Thucydides describes in detail the funeral rituals observed during his day, pointing out that “the dead are laid in the public sepulchre in the most beautiful suburb of the city, in which those who fall in war are always buried”. This suburb, of course, was Kerameikos, where there was a monument for all the Athenians who fell in battle, along with many other individuals.

Historians now believe that the demosion sema (a collective burial site for the war dead) and the epitaphios logos were first established around 470 BC, customs that continued during the Periclean period. The earliest preserved casualty list, giving the names of those who died fighting for their city in a given year, dates back to 490–480 BC, associated with the battle of Marathon.

“Pericles’ Funeral Oration”, as reported by Thucydides, is the earliest epitaphios presented in full.
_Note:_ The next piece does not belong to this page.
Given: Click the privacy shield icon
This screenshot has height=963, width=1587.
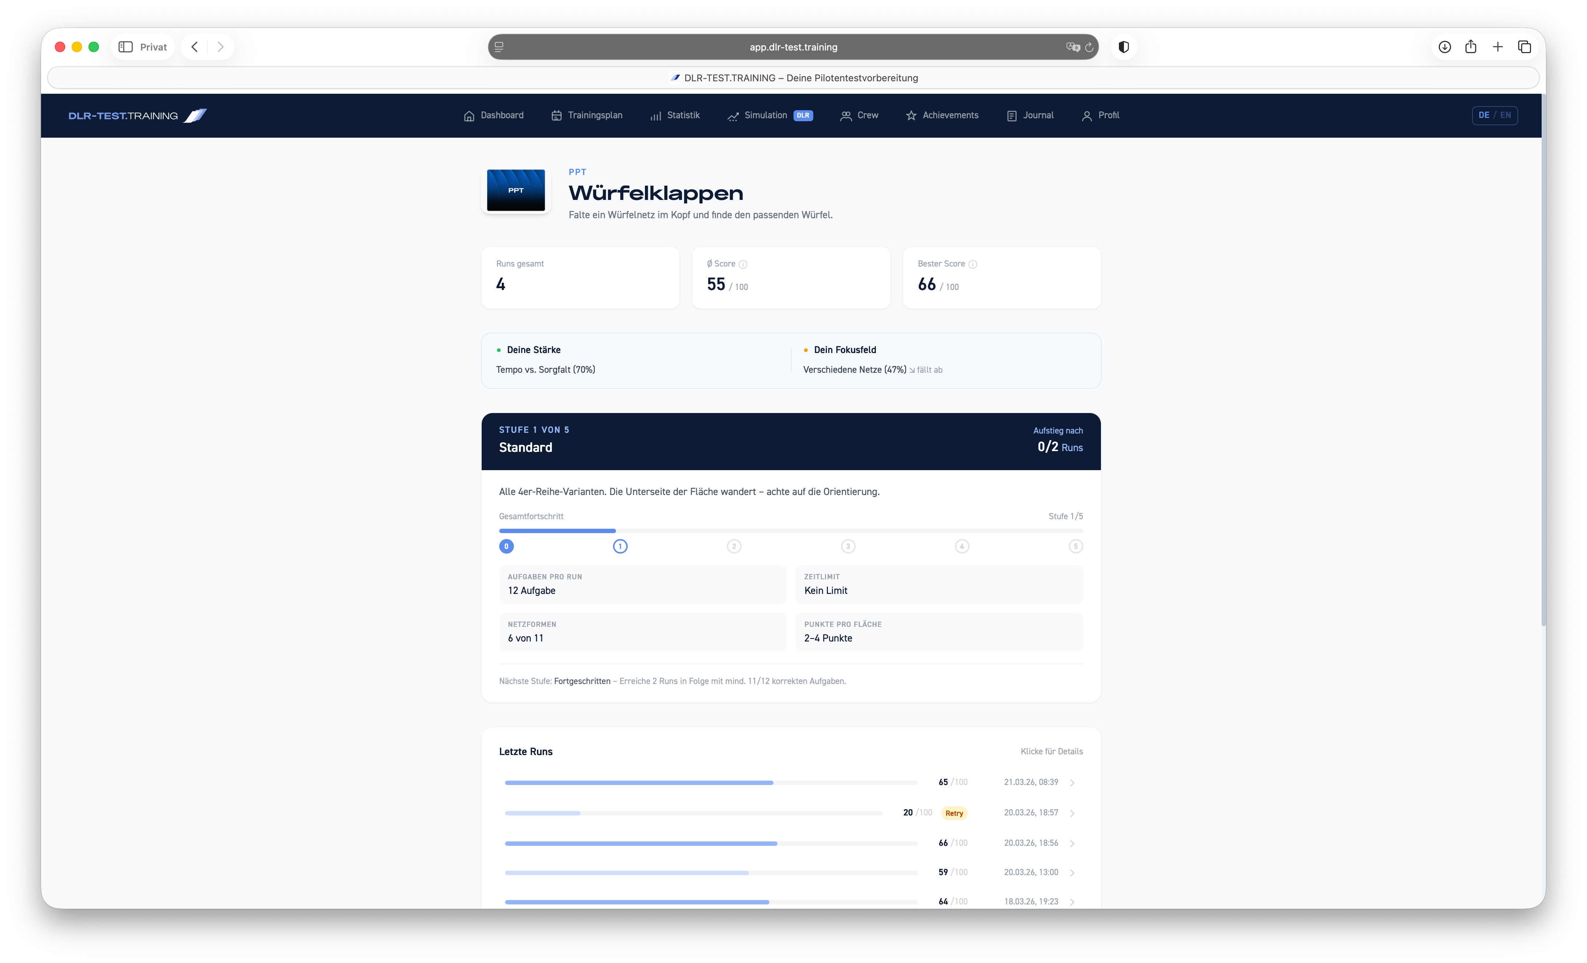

The burial of the war dead in the first year of the Peloponnesian War is regarded as reflecting the fifth-century dominance of the public co-memorial.

Homer wrote that at the funeral of Patroclus, chief in all the mourning was the hero Achilles. He laid his bloodstained hand on the breast of his friend and cried, “Fare well Patroklos, even in the house of Hades. I will now do all that I erewhile promised you; I will drag Hector hither and let dogs devour him raw; twelve noble sons of Trojans will I also slay before your pyre to avenge you.”

Plato described the traditional Athenian funeral oration in this way: “And the speech required is one which will adequately eulogize the dead and give kindly exhortation to the living, appealing to their children and their brethren to copy the virtues of these heroes, and to their fathers and mothers and any still surviving ancestors offering consolation.”

The epitaphios speech consisted of the following parts: The Preamble, in which the orator usually asserts that it is almost impossible for him to find words worthy of the glorious achievements of the war dead.

The origin and ancestors of the deceased are then recounted, with an emphasis on the exploits of the war dead, including their self-sacrifice and their devotion to the Athenian state.

The epilogue, at the conclusion, would consist of a consolation and an encouragement for the families of the war dead. The epilogue employs a traditional dismissal of the mourners for further private lament, at which point the city’s promise of education for the surviving orphans signals the resumption of life in the polis.

Some small hints of the traditions of Ancient Greece live on today in the traditions of the Greek Orthodox, with a wake over the deceased the night before, much like the ancient prothesis, and the offerings of Koliva, consisting of rice and other grains along with raisins, like the Koliva of old.